The original paper by Erdi et al. also suggested that PET tumor segmentation requires an adapted threshold based on the tumor-to-background ratio (33). Drawing a separate VOI over the background for every lesion is time-consuming, especially in patients with multiple metastases. Therefore, we suggest our histogram-based 1-step method of measuring tumor activity and estimating volume. For tumor volume definition before radiotherapy planning, however, Nestle et al. (34) have already suggested background-based tumor segmentation with a separate VOI drawn over the background area. Other investigators have looked at histogram indices such as SD, skewness, kurtosis, entropy, and energy, but the results are controversial and those metrics were not part of the current study (35).

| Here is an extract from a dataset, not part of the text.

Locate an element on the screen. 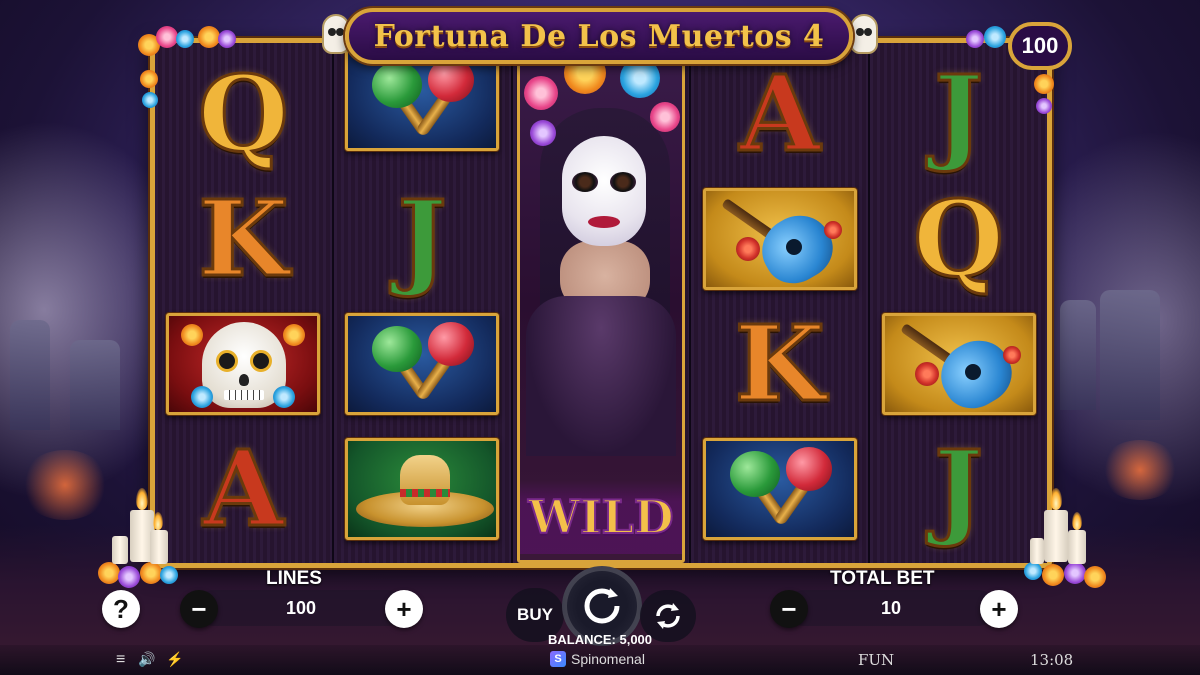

In the present study, change in SUV_max was not significantly inferior to change in BSL or BSV for predicting tumor regression. This result may reflect the importance of finding the most aggressive part within a tumor as reflected by the highest SUV, as compared with MTV, and needs to be investigated in larger cohorts.

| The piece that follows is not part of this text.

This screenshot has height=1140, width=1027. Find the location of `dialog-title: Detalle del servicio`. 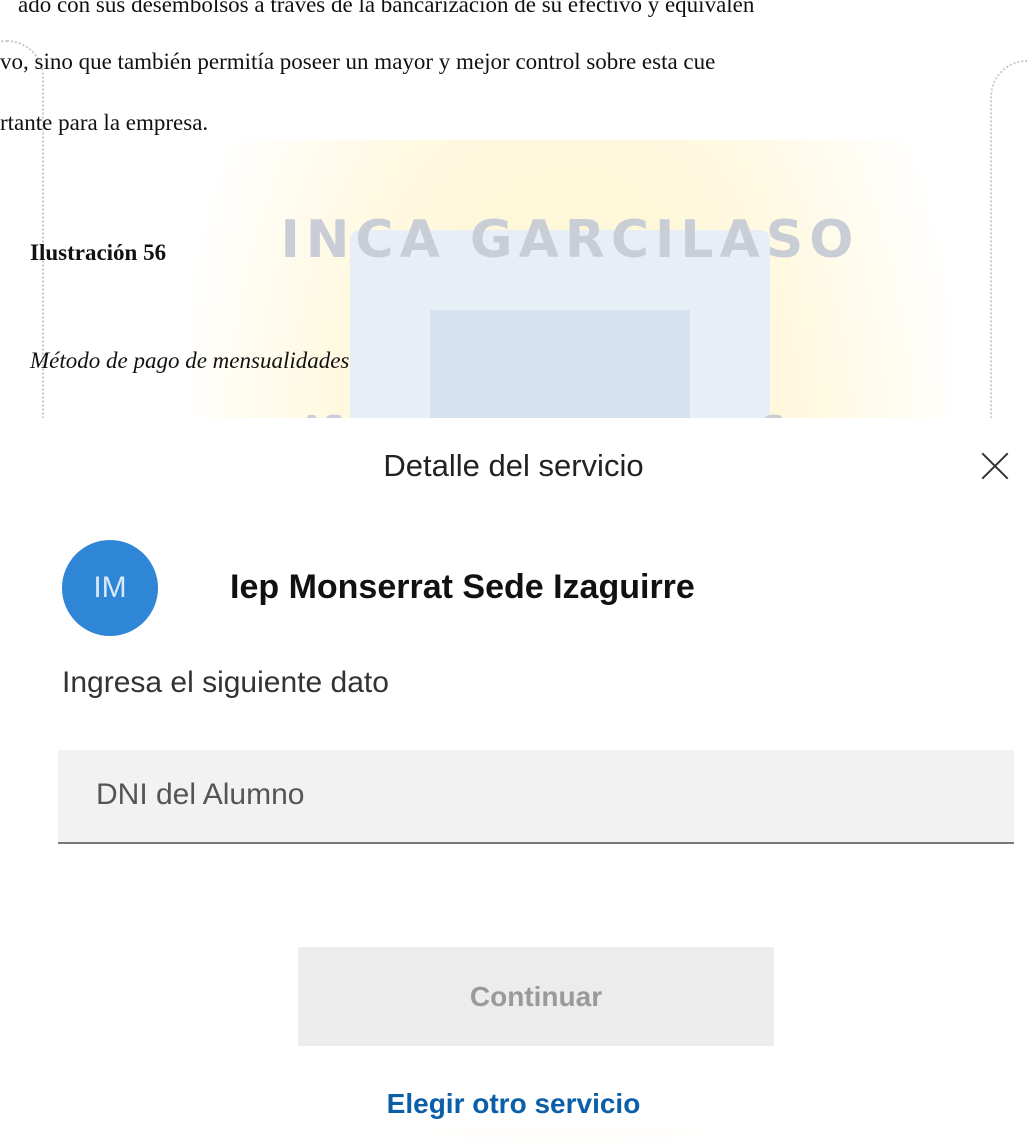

The study had several limitations. The retrospective nature of the analysis led to some inconsistencies in uptake time, and the injected ¹⁸F-FDG dose varied over time. Care was taken to exclude patients with high blood sugar, paravenous injection, or scan artifacts (motion, metal implants). In addition, the cohort represented a real patient population within the selected clinical setting, and quantification measures should be reliable in such a setting, too. Also we did not perform outcome analysis; we investigated the direct correlation between PET quantification and histopathology and believe that this patient population is too small and heterogeneous (stage, therapy, histology) to allow a meaningful assessment of correlation with progression-free and overall survival. Therefore, follow-up projects on larger homogeneous patient cohorts that underwent primary surgery without neoadjuvant chemotherapy are planned.

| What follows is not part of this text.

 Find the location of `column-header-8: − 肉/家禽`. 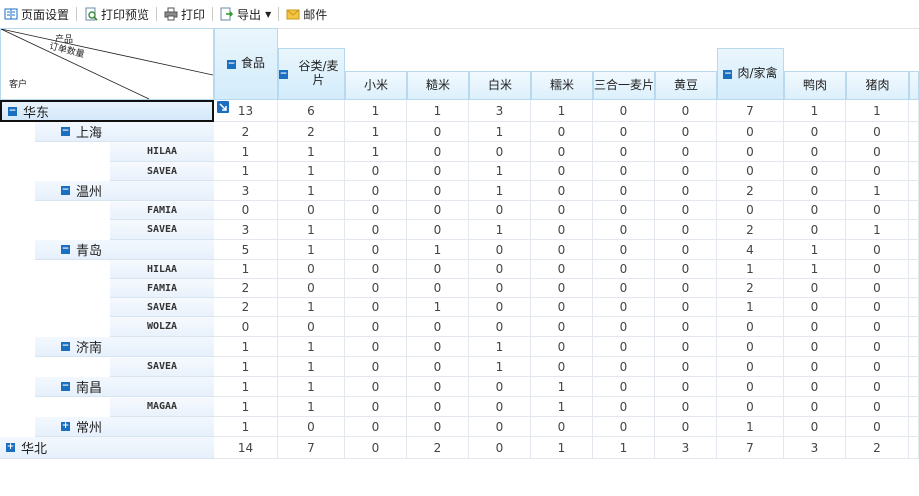

column-header-8: − 肉/家禽 is located at coordinates (750, 74).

BSL and BSV are not intended to serve as a PET segmentation tool, since space information is lost in the histogram and therefore selected voxels do not correspond one-to-one to the voxels in the images. BSV therefore may not provide the accurate segmentation of the tumor boundary that is necessary for radiation therapy planning. Subtraction of background activity from the tumor VOI will show the BSL to be the entire amount of activity coming from the tumor regardless of its location; that is, spill-out and spill-over will be included. As a result, for delineation of tumor volume, a spill-over correction is necessary but was not performed in this study because we were interested in the change in total activity/volume and not the boundary. The 42% SUV_max threshold suggested by Erdi can be applied only for homogeneous spheres with high lesion-to-background ratios (33). The heterogeneous nature of real tumors might be better reflected by Nestle’s suggestion of taking 15% of the average activity plus background to delineate the tumor area for radiotherapy (34). In assessing tumor burden through imaging, the fact that spillover is regarded as a part of tumor volume might only weakly affect overall accuracy, as suggested by the fact that the correlation to score was stronger for BSV and BLS than for MTV and TLG.

CONCLUSION

The current data confirm that PET volume metrics based on a fixed SUV_max threshold (42%) lead to a significant bias and do not correlate with response to chemotherapy as assessed by histopathologic examination. PET volume metrics based on background-adapted measurements, however, correlate with tumor regression.